[Collected data]
○ ○ ○ ○ ○ ○ ○

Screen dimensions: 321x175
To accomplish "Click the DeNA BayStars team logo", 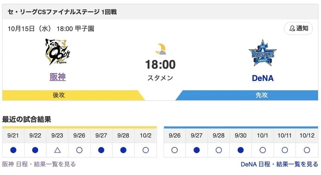I will (x=263, y=53).
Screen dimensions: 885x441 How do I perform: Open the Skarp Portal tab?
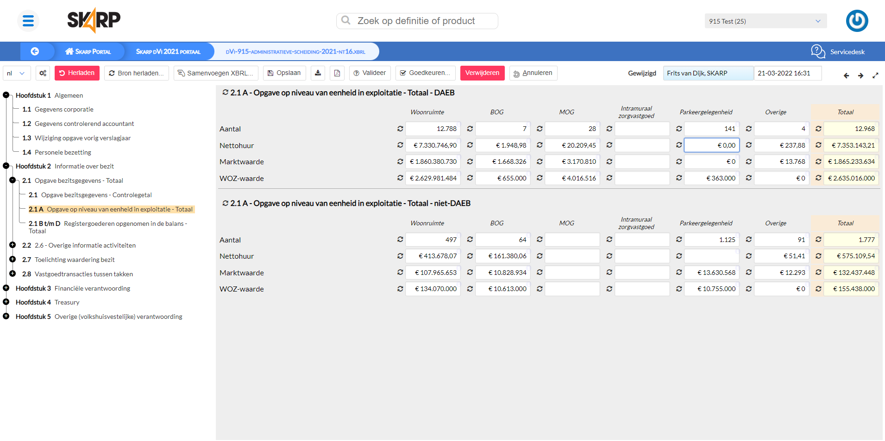pos(88,51)
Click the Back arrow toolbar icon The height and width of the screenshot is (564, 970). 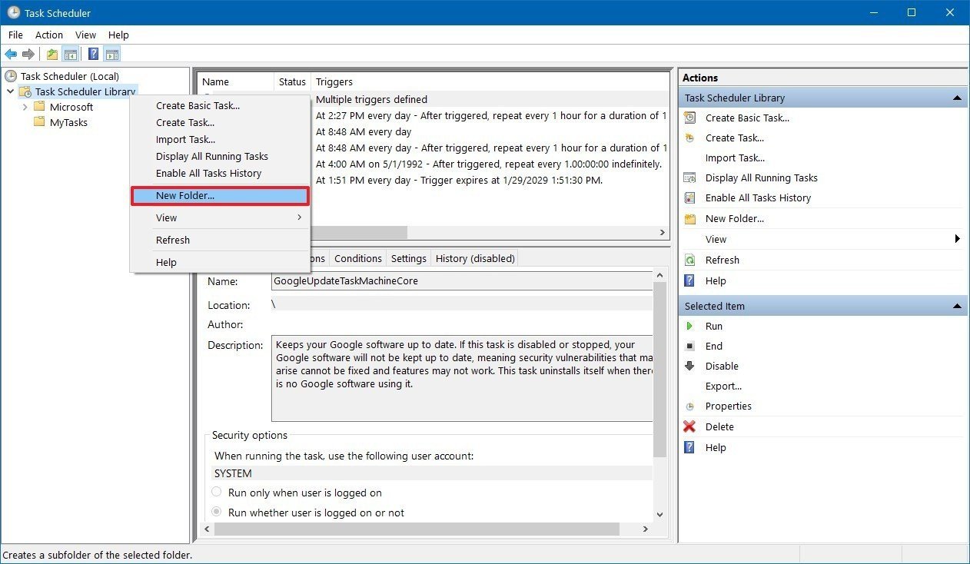click(x=11, y=54)
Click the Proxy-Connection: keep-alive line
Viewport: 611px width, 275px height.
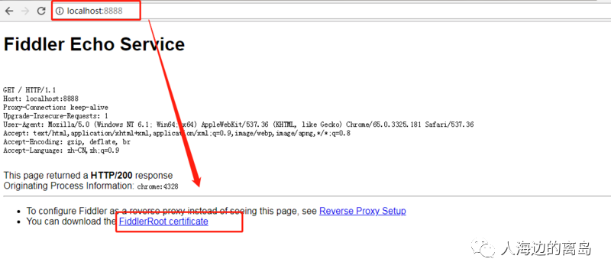click(56, 107)

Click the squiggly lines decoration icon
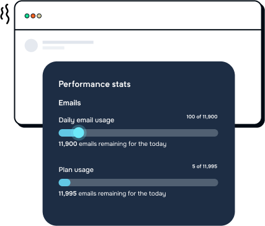[5, 14]
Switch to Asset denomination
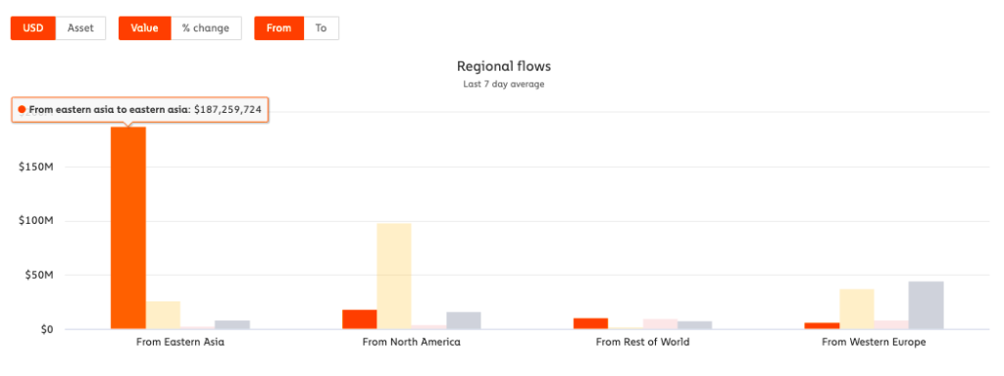Image resolution: width=1004 pixels, height=376 pixels. (x=80, y=28)
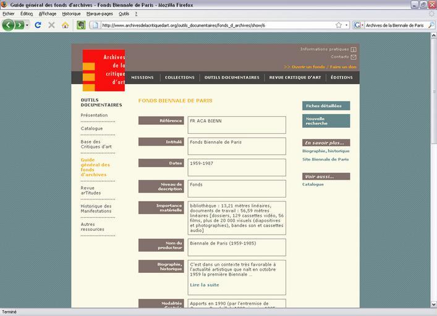Expand the URL bar history dropdown
437x316 pixels.
(x=347, y=25)
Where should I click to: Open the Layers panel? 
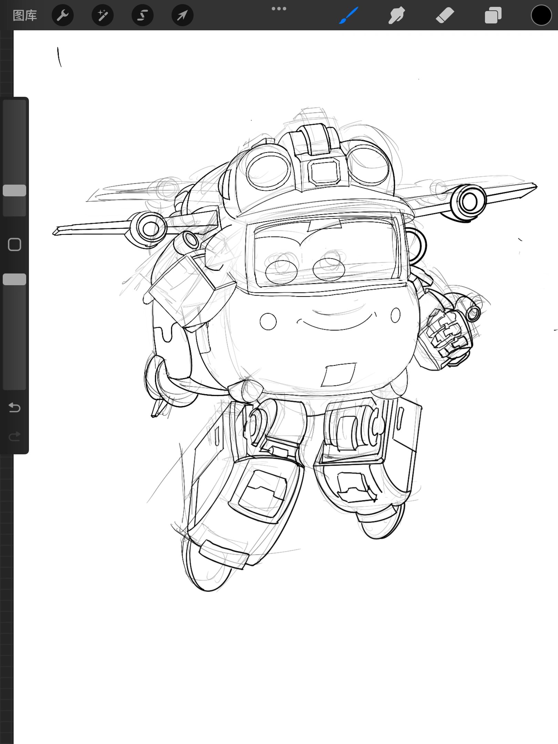pyautogui.click(x=493, y=16)
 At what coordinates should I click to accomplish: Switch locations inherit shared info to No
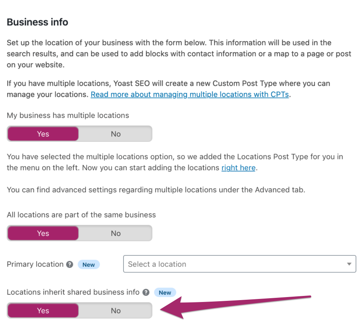116,311
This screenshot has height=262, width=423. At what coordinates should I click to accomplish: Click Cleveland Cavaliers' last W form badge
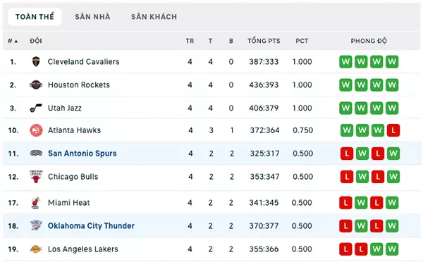[392, 62]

○ ○ ○ ○ ○ ○ ○

■ **Your instructions**: Every line from the one containing "Where should I" to the final line of the records should be duplicated exactly; no picture is to be copied.

■ **Answer box**:
Where should I click to: Open the Layers panel? 
pyautogui.click(x=493, y=16)
 At what coordinates should I click to accomplish: Switch locations inherit shared info to No
116,311
This screenshot has height=262, width=423. At what coordinates should I click to accomplish: Click Cleveland Cavaliers' last W form badge
[392, 62]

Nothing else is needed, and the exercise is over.